Echogenicity Changes in Brainstem Raphe Detected by Transcranial Parenchymal Sonography and Clinical Characteristics in Parkinson's Disease

Background: Decreased brainstem raphe (BR) echogenicity detected by transcranial parenchymal sonography (TCS) is associated with depression in psychiatric and neurologic diseases. However, previous studies focusing on the relationship between motor and non-motor symptoms and echogenicity changes in BR in patients with PD yielded controversial results.

Objectives: To investigate the relationship between echogenicity changes in BR detected by TCS and motor and a series of non-motor symptoms in patients with PD.

Methods: Consecutive PD patients were recruited from the Second Affiliated Hospital of Soochow University. Demographic information and Motor and non-motor symptoms for all subjects were collected. TCS was used to detect the echogenicity changes in BR in PD patients.

Results: One hundred and thirty-five consecutive patients with PD were enrolled in the study. The BR abnormal rate was significantly higher in PD patients with anxiety (p = 0.003) or depression (p = 0.022) than patients without. Spearman correlation analyses showed that Hamilton Rating Scale for Depression(HRSD) (r = 0.274, p = 0.002) and Parkinson's Disease Questionnaire 39-item(PDQ-39) (r = 0.208, p = 0.034) scores were positively correlated with abnormal BR echogenicity.

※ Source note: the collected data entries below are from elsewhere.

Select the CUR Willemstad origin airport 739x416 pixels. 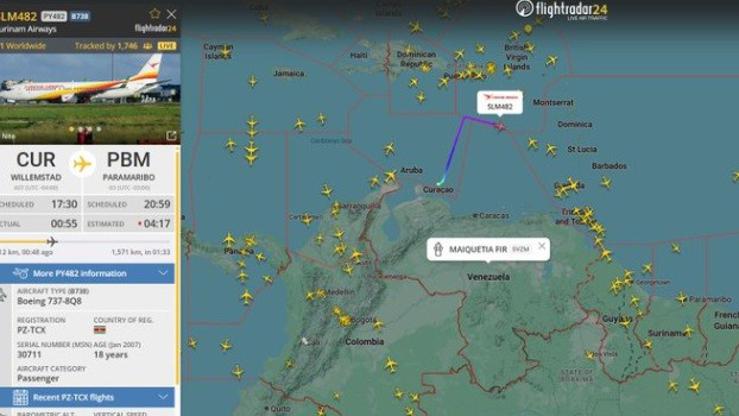(36, 166)
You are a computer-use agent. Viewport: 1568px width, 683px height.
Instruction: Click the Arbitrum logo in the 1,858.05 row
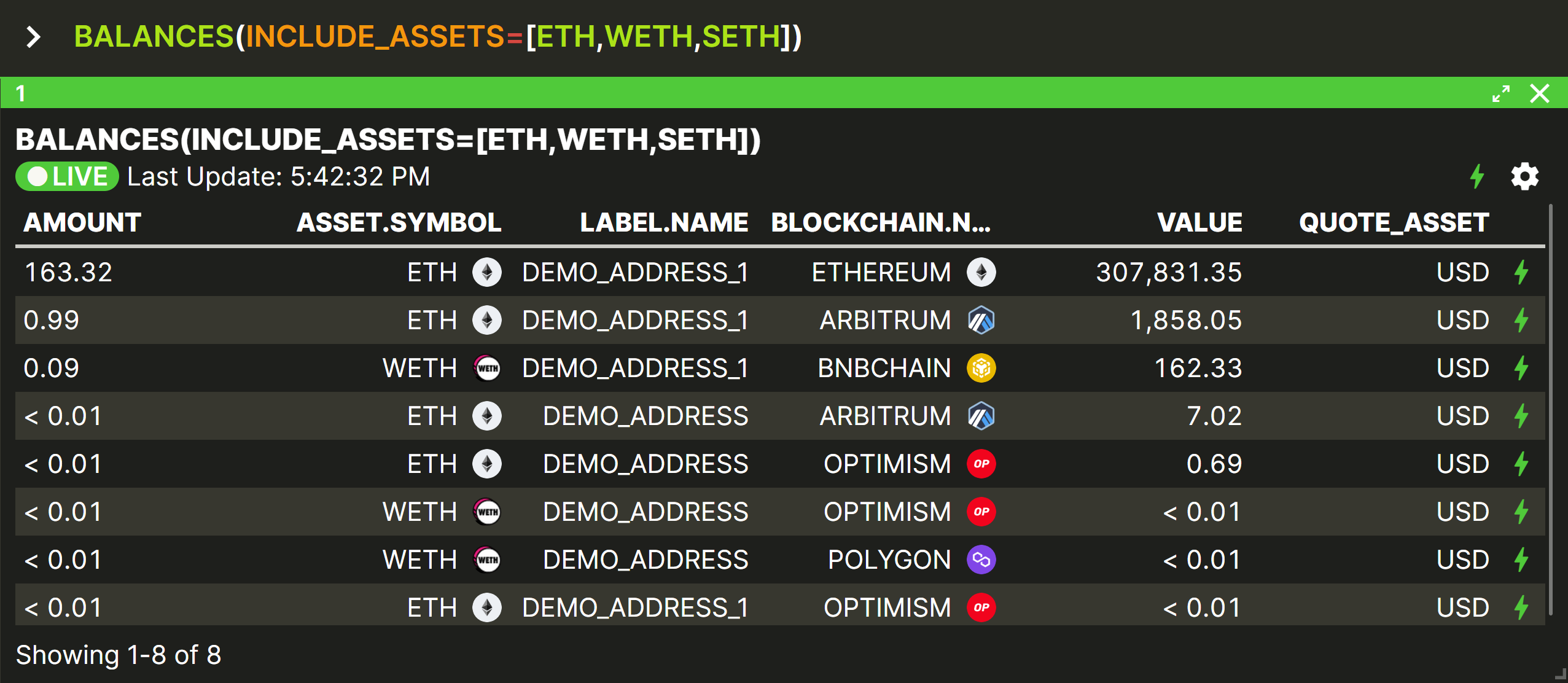[981, 320]
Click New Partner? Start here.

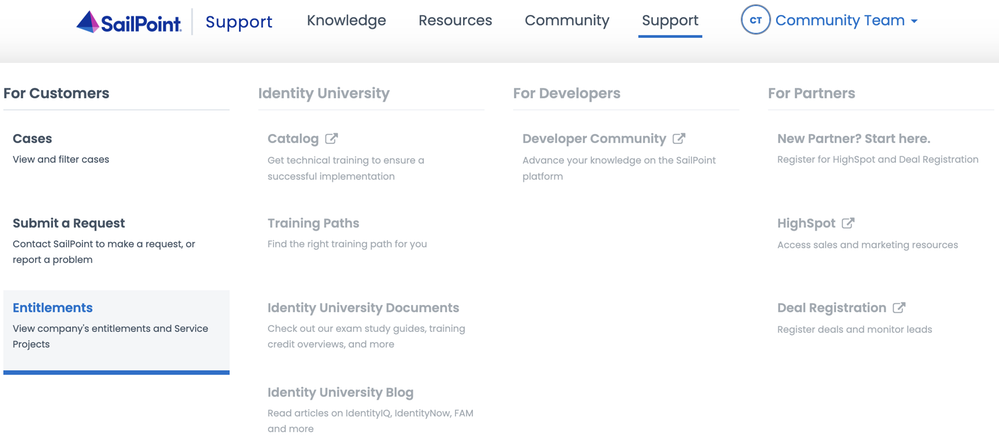(x=853, y=139)
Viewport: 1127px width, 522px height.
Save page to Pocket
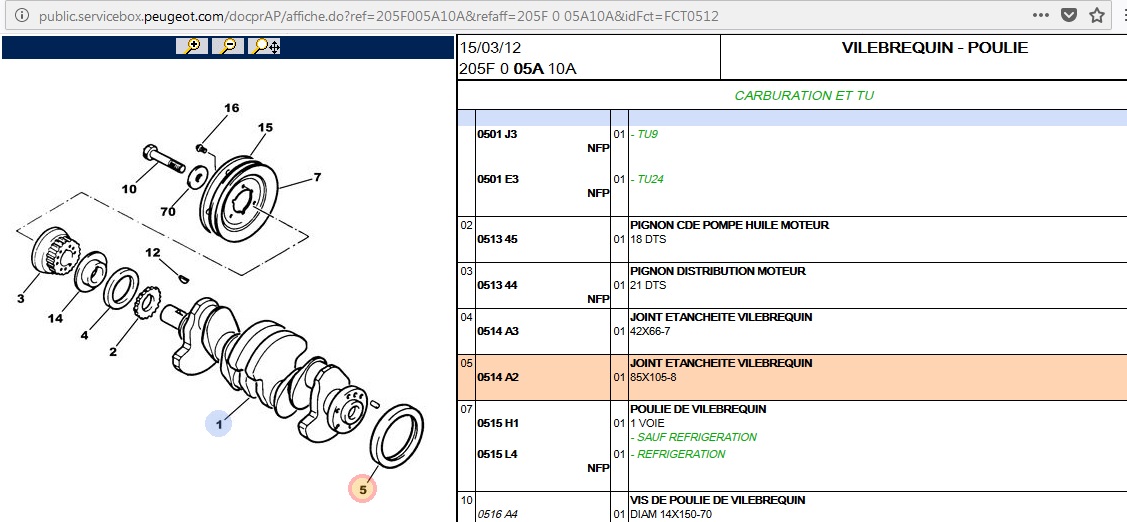pos(1068,16)
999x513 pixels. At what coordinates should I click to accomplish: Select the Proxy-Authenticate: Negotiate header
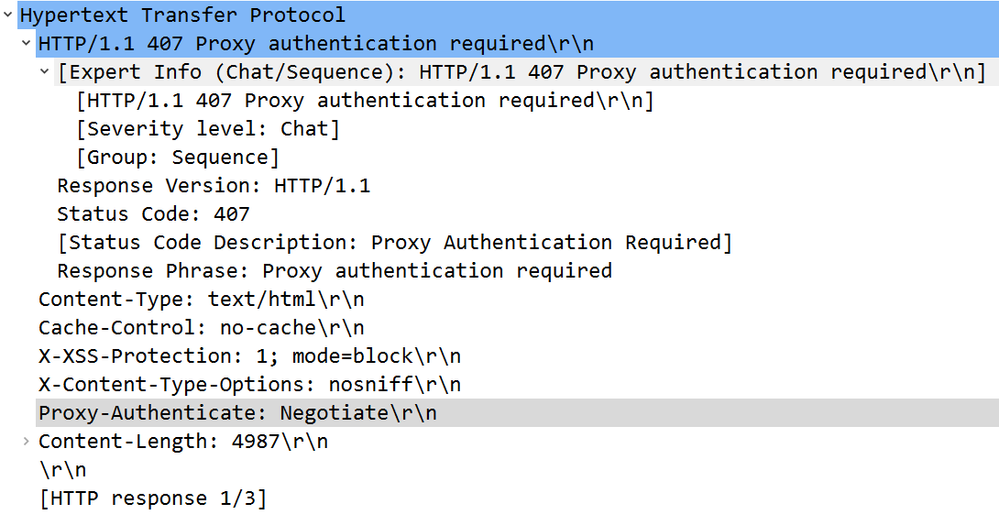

Multivariate logistic regression analyses showed that HRSD and HAMA scores were associated with BR hypoechogenicity, the corresponding odds ratios (confidence intervals) were 1.07 (95% CI, 1.01–1.13) and 1.10(1.01–1.18), respectively. However, the PDQ-39 score was not associated with BR hypoechogenicity.

Conclusion: The abnormal reduction in BR echogenicity detected by TCS is associated with depression and anxiety, but not motor symptoms in PD patients.

Introduction

Parkinson's disease (PD) is pathologically characterized by degeneration and loss of dopamine neurons in the substantia nigra (SN) and decreased dopamine content in the striatum, which result in motor symptoms such as tremor, rigidity and bradykinesia, and non-motor symptoms such as psychiatric symptoms, cognitive dysfunction, autonomic dysfunction, sleep disorder, and abnormal sensation. Transcranial parenchymal sonography (TCS), a type of non-invasive neuroimaging technology can detect brain parenchymal lesions directly in vivo and was first used in PD patients by Becker in 1995 (1). Abnormal hyperechogenicity of the SN is also considered to be a prodromal marker of PD. The sensitivity and specificity of SN hyperechogenicity for predicting PD are 82.4 and 82.5%, respectively (2). Recent studies have shown that patients with depression have abnormal brainstem raphe (BR) echogenicity (3–5). Combining SN hyperechogenicity with BR hypoechogenicity may be useful to detect individuals at risk for developing PD (6). The incidence of BR hypoechogenicity was much higher in PD patients with depression than patients without depression and controls (7, 8). Besides depression, reduced echogenicity of BR also indicated an increased risk of other non-motor symptoms in PD patients, such as urinary incontinence (9). However, previous studies focusing on the relationship between motor and non-motor symptoms and echogenicity changes in BR in patients with PD yielded controversial results. For example, Bouwmans et al. found no association between depression and hyperechogenic SN or hypoechogenic BR in PD patients (10).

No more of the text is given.